Following the end of World War II, Bostock continued her translation work, now for the recently established United Nations. She joined a circle of leftwing artists and intellectuals, among them the historian Eric Hobsbawm, writer Doris Lessing, and artist Peter de Francia.

She wrote fiction reviews for the Manchester Guardian, and read for the publishers Methuen and Hutchinson. As Anna Bostock, she became a prolific translator into English, including of works by Trotsky, Lenin, Marx, Le Corbusier, and Ernst Fischer.

After moving to Geneva, Berger resumed translation work for the United Nations and became active in the women's liberation movement.

In 1972, Berger made a BBC radio programme titled Women’s Liberation. She was also a contributor to the feminist journal Spare Rib.

Berger continued working and travelling widely into her 80s, described as remaining "a ferocious intellectual" into her later years. Her last translation was Gesture and Speech by André Leroi-Gourhan, published in 1993.

== Personal life ==
Zisserman married British intelligence officer Stephen Bostock in 1942, with whom she later had two children. The marriage ended shortly after World War II. Following the divorce, Bostock took his children from the United States back to England, resulting in a public custody battle.

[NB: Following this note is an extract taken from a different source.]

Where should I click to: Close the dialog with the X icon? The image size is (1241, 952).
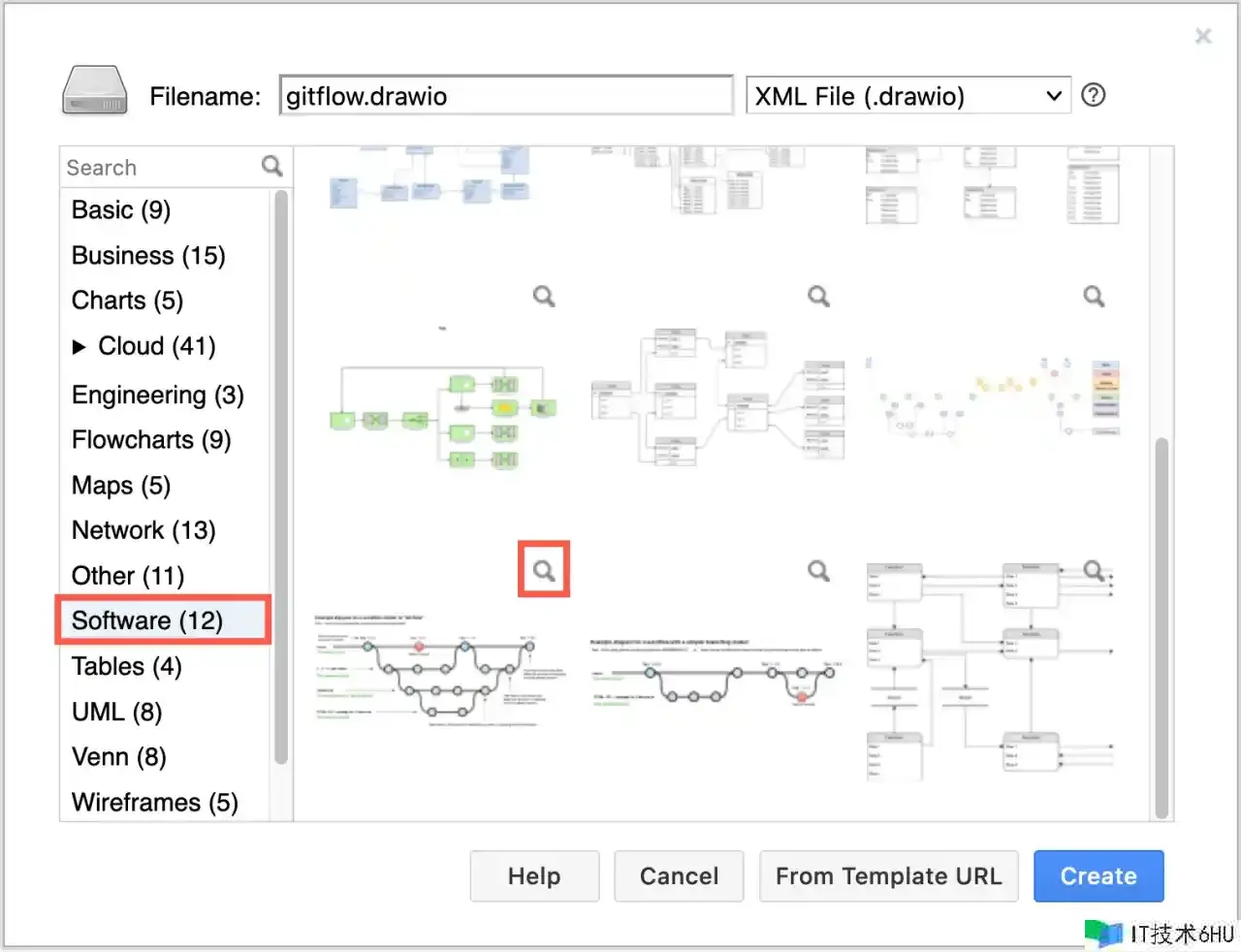(x=1203, y=36)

Anya Bostock returned to England. There, she met Italian-British painter Peter de Francia, with whom she had a romantic relationship. She credited him for her political awakening. In 1951, she met writer and artist John Berger, beginning a romantic relationship in 1958. She later changed her name to Berger by deed poll. The couple had two children before separating in 1976.

She died in Geneva on 23 February 2018 at age 94.

== Legacy ==
Since her death, writers such as Tom Overton have posited the importance of recognising Berger and her work, including "as part of a broader recent movement to recognize the labour of translators, not least because it has often been invisible work, often by women." Berger had spoken six languages: Russian, German, French, English, some Polish and Serbo-Croat. She is noted for having been responsible for translating "some of the great socialist thought of the twentieth century into English".

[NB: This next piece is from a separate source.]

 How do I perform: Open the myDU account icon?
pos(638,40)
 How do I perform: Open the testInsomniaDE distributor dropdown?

== Selected bibliography ==

- The Modulor by Le Corbusier (with Peter de Francia; London: Faber and Cambridge, Mass,: Harvard University Press, 1954)
- Modulor 2 by Le Corbusier (with Peter de Francia; London: Faber, 1958, and Cambridge, Mass.: Harvard University Press, 1958)
- Julio Jurenito by Ilya Ehrenburg (with Yvonne Kapp; London: MacGibbon & Kee, 1958)
- People and Life: Memoirs of 1891-1917 by Ilya Ehrenburg (with Yvonne Kapp; London: MacGibbon & Kee, 1961)
- Return to My Native Land by Aimé Césaire (with John Berger; Harmondsworth: Penguin, 1969)
- Marx in His Own Words (London: Penguin Press, 1970)
- The Necessity of Art by Ernst Fischer (London: Penguin, 1971)
- Lenin in His Own Words (London: Penguin Press, 1972)
- Sex-pol: Essays 1929-34 by Wilhelm Reich, ed. Lee Baxandall (with Tom Dubose and Lee Baxandall (New York: Random House, 1972)
- The Great Art of Living Together: Poems on the Theater by Bertolt Brecht (with John Berger; London: Grenville, 1972)
- Understanding Brecht by Walter Benjamin (London: NLB, 1973)
- The Theory of the Novel by György Lukács (Cambridge, MA: MIT Press, 1974)
- Soul and Form by György Lukács (Cambridge, MA: MIT Press, 1974)
- Gesture and Speech by André Leroi-Gourhan (Cambridge, MA: MIT Press, 1993)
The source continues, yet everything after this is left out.